Here we find obviously looking at the monasteries that surrounded the Bamyan Buddhas that this was an incredibly important place because trade caravans passed through here. And it has enough agricultural surplus to be able to support what you might consider to be the cultural level of a city without necessarily having the population to maintain it.

But while the Buddhas invited guests, they also invited enemies. Mahmud of Ghazni, Genghis Khan, and Nadir Shah all tried to destroy the statues to prove their own might. But the statues survived, as if mocking the arrogance of emperors.

Over the years, as Afghanistan transitioned and became almost entirely Muslim, the Bamiyan statues grew less important religiously. But they remained a source of pride for Afghans and an exceptional site of cultural heritage.

They were Afghanistan’s symbol to the world.

Act Two: DEATH

In 1996, the Taliban came to power in Afghanistan and began a cultural campaign to transform their country.

Hoping to provide quick order to a disordered nation, they adopted a radical form of Islam. This fundamentalism forbade artistic depictions of the human body.

Such depictions were seen as idols that might be worshiped in lieu of the invisible and infinite power of god.

By 1999, the Taliban was indiscriminately destroying all Buddhist works of art in Afghanistan.

But even they recognized that Bamiyan was an exception. In a public statement, they announced they would preserve the statues for the sake of tourism and cultural heritage.

But the statues were a delicate issue for the Taliban. Every day that they remained standing, they challenged the tenets of the Taliban ideology.

On the other hand, the Taliban were well aware that they could use the statues as bargaining points with the international community. Several countries were growing increasingly concerned about the fate of the Buddhas, and the Taliban knew they could win last-minute favors if they threatened to destroy the statues altogether.

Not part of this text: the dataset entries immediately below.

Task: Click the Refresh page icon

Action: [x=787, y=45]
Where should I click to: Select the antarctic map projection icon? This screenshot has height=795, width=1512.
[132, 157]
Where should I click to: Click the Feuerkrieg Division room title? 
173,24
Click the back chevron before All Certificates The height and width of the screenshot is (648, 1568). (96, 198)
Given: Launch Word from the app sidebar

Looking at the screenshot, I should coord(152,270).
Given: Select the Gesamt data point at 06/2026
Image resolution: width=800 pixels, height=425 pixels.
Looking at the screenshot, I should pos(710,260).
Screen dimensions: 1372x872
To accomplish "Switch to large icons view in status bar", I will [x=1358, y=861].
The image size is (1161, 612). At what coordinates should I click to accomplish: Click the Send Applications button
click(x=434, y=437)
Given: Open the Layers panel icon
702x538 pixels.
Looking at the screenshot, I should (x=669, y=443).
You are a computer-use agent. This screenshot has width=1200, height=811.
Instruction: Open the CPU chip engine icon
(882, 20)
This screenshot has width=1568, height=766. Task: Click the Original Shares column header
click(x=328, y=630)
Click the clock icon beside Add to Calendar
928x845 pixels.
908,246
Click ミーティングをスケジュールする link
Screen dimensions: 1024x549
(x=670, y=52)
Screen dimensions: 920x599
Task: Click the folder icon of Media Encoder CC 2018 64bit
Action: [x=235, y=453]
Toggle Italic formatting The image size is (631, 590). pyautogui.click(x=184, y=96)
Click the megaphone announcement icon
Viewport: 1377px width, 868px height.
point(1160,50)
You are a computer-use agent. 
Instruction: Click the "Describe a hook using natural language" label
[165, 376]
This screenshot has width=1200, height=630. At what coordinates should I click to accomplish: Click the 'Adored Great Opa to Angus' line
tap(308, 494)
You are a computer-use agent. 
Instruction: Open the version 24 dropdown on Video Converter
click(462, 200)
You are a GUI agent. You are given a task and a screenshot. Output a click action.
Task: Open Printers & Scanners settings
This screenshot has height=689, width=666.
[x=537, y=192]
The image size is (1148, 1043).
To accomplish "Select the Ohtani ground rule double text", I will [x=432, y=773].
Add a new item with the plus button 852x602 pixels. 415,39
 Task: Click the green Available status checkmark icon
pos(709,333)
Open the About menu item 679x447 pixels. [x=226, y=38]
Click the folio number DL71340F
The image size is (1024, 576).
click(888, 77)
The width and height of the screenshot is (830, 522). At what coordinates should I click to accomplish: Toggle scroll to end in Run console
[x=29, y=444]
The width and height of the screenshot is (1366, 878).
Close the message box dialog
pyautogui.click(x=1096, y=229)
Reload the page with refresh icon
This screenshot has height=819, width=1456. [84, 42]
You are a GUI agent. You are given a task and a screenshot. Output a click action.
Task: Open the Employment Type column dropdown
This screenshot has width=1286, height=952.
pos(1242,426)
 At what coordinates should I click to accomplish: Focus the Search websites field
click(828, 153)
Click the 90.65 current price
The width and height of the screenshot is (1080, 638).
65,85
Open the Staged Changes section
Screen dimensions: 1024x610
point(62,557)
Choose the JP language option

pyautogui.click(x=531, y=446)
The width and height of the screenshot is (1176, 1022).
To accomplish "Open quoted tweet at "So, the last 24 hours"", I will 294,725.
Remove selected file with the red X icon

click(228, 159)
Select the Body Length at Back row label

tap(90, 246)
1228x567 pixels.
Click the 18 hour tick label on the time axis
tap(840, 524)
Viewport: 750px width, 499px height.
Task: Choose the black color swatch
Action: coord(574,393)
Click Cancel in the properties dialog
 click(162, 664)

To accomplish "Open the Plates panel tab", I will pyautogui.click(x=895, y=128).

But as the Taliban grew increasingly unpopular, they knew they needed to flex their muscles more than ever. In 2001, they flew in the faces of the international community and many of their own countrymen. They dynamited the statues and destroyed them.
VIDEO of blast.

In the age of instant media, the destruction of the Buddhas became a sensation. People who had never heard of Bamiyan or of the Taliban were suddenly gripped by the story and disgusted by what they were learning about what was happening in Afghanistan. It seemed as if the Buddhas had become a potent symbol for the cruelty of the Taliban’s ideology. This may have been precisely what the Taliban hoped to achieve.

But it also meant that the Taliban would have to wonder if idols could be more powerful when they could no longer be seen.

Act 3: REBIRTH

Though the statues have been destroyed, Bamiyan remains one of the most fertile valleys in Afghanistan. It is still a popular tourist destination for Afghans, and there is even talk of rebuilding the Buddhas.

Life goes on in Bamiyan, as Afghans everywhere work to rebuild their cultural heritage.

In 2002, filmmaker Phil Grabsky traveled to Bamiyan to document the life of a boy living in the ruins of the Buddhas. He has continued to follow the boy’s life as he grows up and becomes a man.
 

Their story in three acts: birth, death, and rebirth.